Greer was also asked to identify possible new agreements on important market access for “American workers, farmers, ranchers, service providers and other businesses”, indicating that the second administration of Trump may be open to creating new trade deals.

“This is a very big deal. It makes me think that at some point there will be a trade bill in Congress,” said Everett Eissenstat, a partner at the Washington law firm Squire Patton Boggs. Once business loans start moving they tend to be very important and the rules don’t change very often.

Trade weapons to achieve different goals

Trump has linked tariffs and other policy measures, in addition to reducing the trade deficit.

He has promised jobs on EU products unless bloc members buy more American oil and gas. Trump on Monday also suggested that China’s tariffs may depend agreement regarding the ownership of TikTok. He said he would apply tariffs on Chinese goods of up to 100 percent if Beijing fails to agree on a deal to sell at least 50 percent of the equipment to an American company.

Anahita Thoms, head of international business for law firm Baker McKenzie in Germany, said Trump is using tariff threats to increase his power.

He said: “I don’t think he is lying but he is using it as a negotiating tool.

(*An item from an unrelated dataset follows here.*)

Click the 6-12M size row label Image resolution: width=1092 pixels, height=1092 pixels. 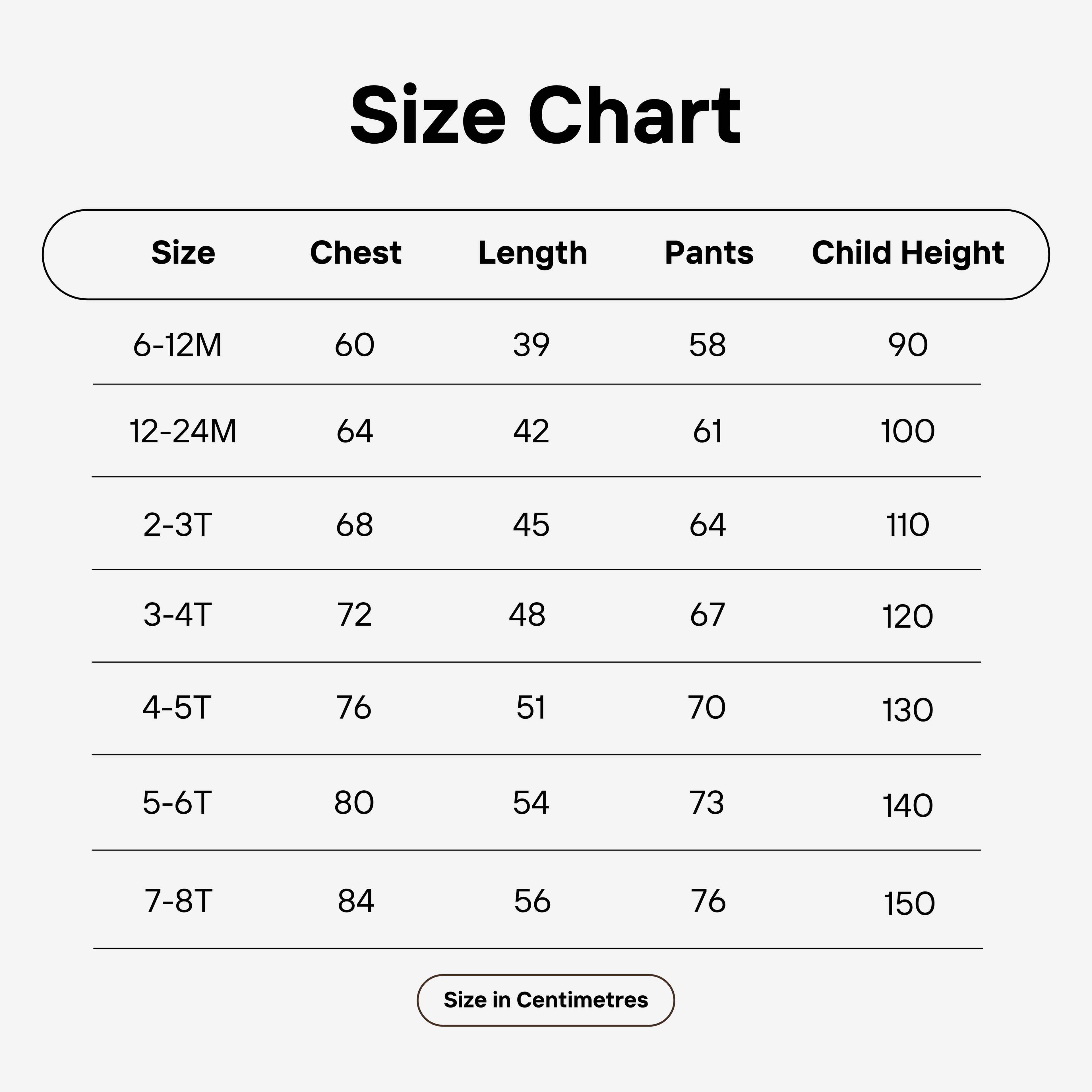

Now “every country will know what concessions they will have to make in order to have the conditions of beautiful”.

Threats risked destruction. “Tariffs will be cheap,” said Thoms, adding that Trump will not “want to do something that has a negative impact on inflation”.

‘Global’ rates and global effects

American imports from countries such as Vietnam and Mexico increased during Trump’s first term. This reflected the trend of Chinese manufacturers seeking to circumvent US tariffs by shipping to the US through third countries.

Trump’s business team noticed this. His memo asks Greer to consider other tariff changes to address “third country avoidance”.

The memo calls on officials to consider whether a “global surcharge” could be used to correct the “large and persistent” annual deficit in US trade. That suggests something like the universal tariff promised by Trump on the campaign trail could still emerge.

His threats may also encourage other countries to increase trade with them. Since December, The EU has great deals and the Mercosur group of South American countries and Mexico as we begin negotiations with Malaysia after more than a decade.

Speaking to the Financial Times, Malaysian Prime Minister Anwar Ibrahim said the global trade system will survive “first emergency” of Trump’s trade barriers.